Receiving the Wallace E. Barron Scholar Award has had a profound impact on Singh. “I received the notification around 12:30 p.m. while I was attending my heat transfer class, and it took a few hours for it to sink in. Then I called my parents, where it was 2:00 am in India, and we cried in rejoice,” says Singh. According to Singh, the award is a signal to the end of his journey and it is bittersweet, but he believes it is a time to celebrate all that he has accomplished and sacrificed.
After graduation, Singh plans to go into the work industry while pursuing his social entrepreneurship projects, but does not know where. He hopes to find a job that allows him to travel, experience different fields of work, cultures and work with hands-on projects.
Aldrich, a fourth generation Iowa State student from Urbandale, Iowa, says her mother and father, who are both Iowa State graduates, introduced her to the world of engineering at a young age. “Even though engineering is big in my family, I wasn’t sure if I wanted to be an engineer at first. However, after thinking about what I wanted in a career, civil engineering aligned perfectly with those values,” says Aldrich.
Helping other people and making a change wherever she goes, Aldrich has made impacts in a multitude of different organizations.
Chi Epsilon, the Civil Engineering Honor Society, was where Aldrich held one of her first leadership roles. Aldrich was inducted into the organization her first year and was serving on the executive board by her sophomore year. Aldrich was able to improve and revamp the recruiting process of Chi Epsilon at Iowa State from a few students to more than 15 per semester, “Chi Epsilon was one of the first leadership roles I held and one of the first I had to back off from as I got involved in other things. It has been amazing to watch it grow since I was first inducted,” says Aldrich.

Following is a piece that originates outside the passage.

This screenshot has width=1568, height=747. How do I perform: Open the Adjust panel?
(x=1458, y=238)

Aldrich also held the position of executive director for Dance Marathon and says she was able to succeed in the role thanks to her experience from other leadership positions on campus. Aldrich has also served as an executive board member for Cardinal Key, student role model for the Program for Women in Science and Engineering, a member of Alpha Gamma Delta women’s fraternity, and the teaching assistant in ISU President Steven Leath’s Leadership Class.

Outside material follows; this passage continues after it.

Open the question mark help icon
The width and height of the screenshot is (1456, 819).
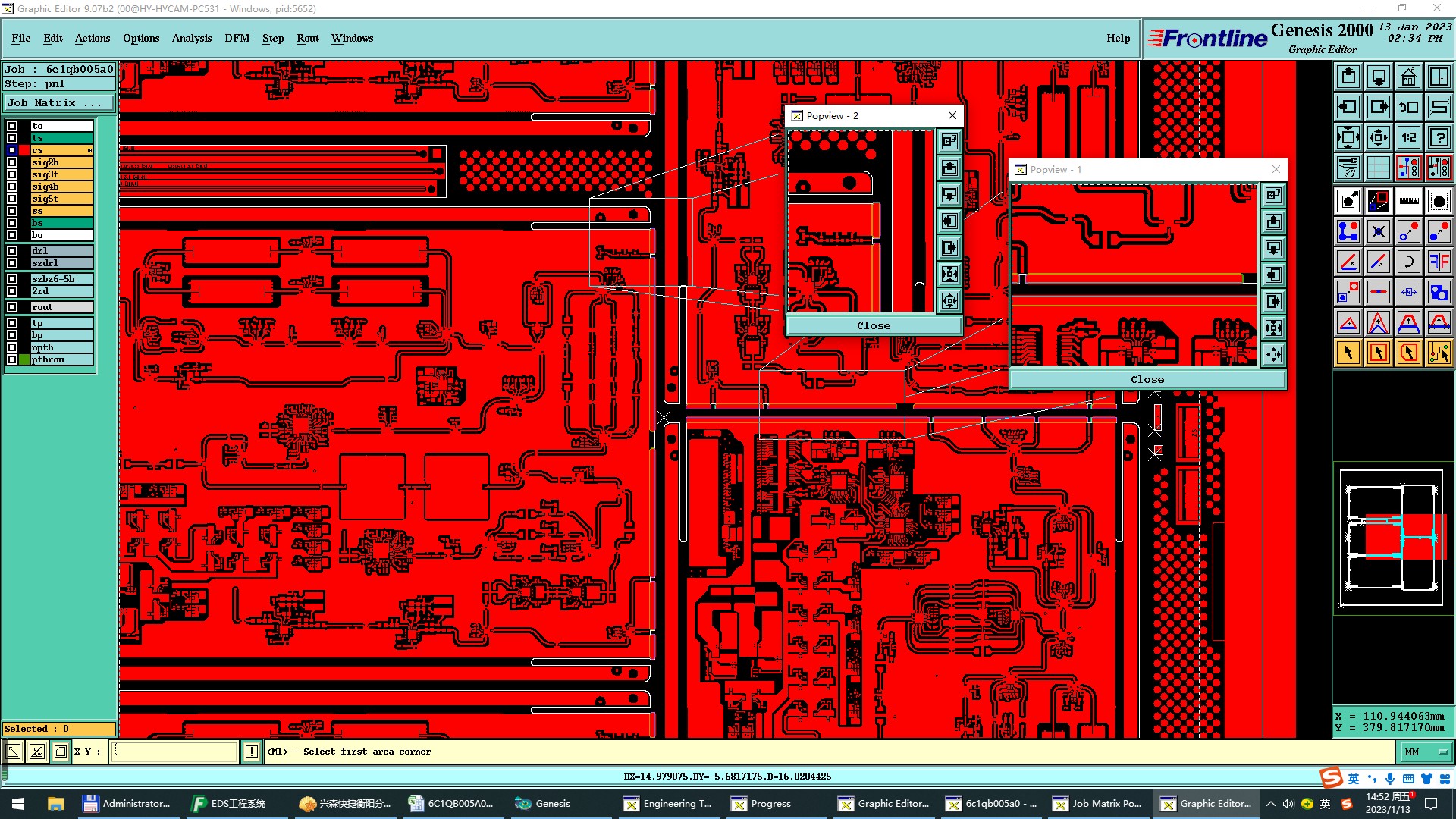coord(1439,137)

She also gained work experience through three internships, two with the environmental engineering consulting firm Veenstra & Kimm, Inc. “I found I was able to apply a lot of coursework to this internship, and I discovered that sometimes simple problems have complex solutions,” says Aldrich. The final internship was with Burns & McDonnell, where she will be working after graduation as a civil engineer in the energy department.
Being named the Wallace E. Barron Scholar means a lot to Aldrich. “I’ve known about the award since freshman year and the people who received it were people I aspired to be like. Now I’m thrilled to be recognized as one of them,” explains Aldrich. She adds that she is thankful to Iowa State faculty and staff who have been a phenomenal support network and WiSE, which has helped empower her as a woman in engineering.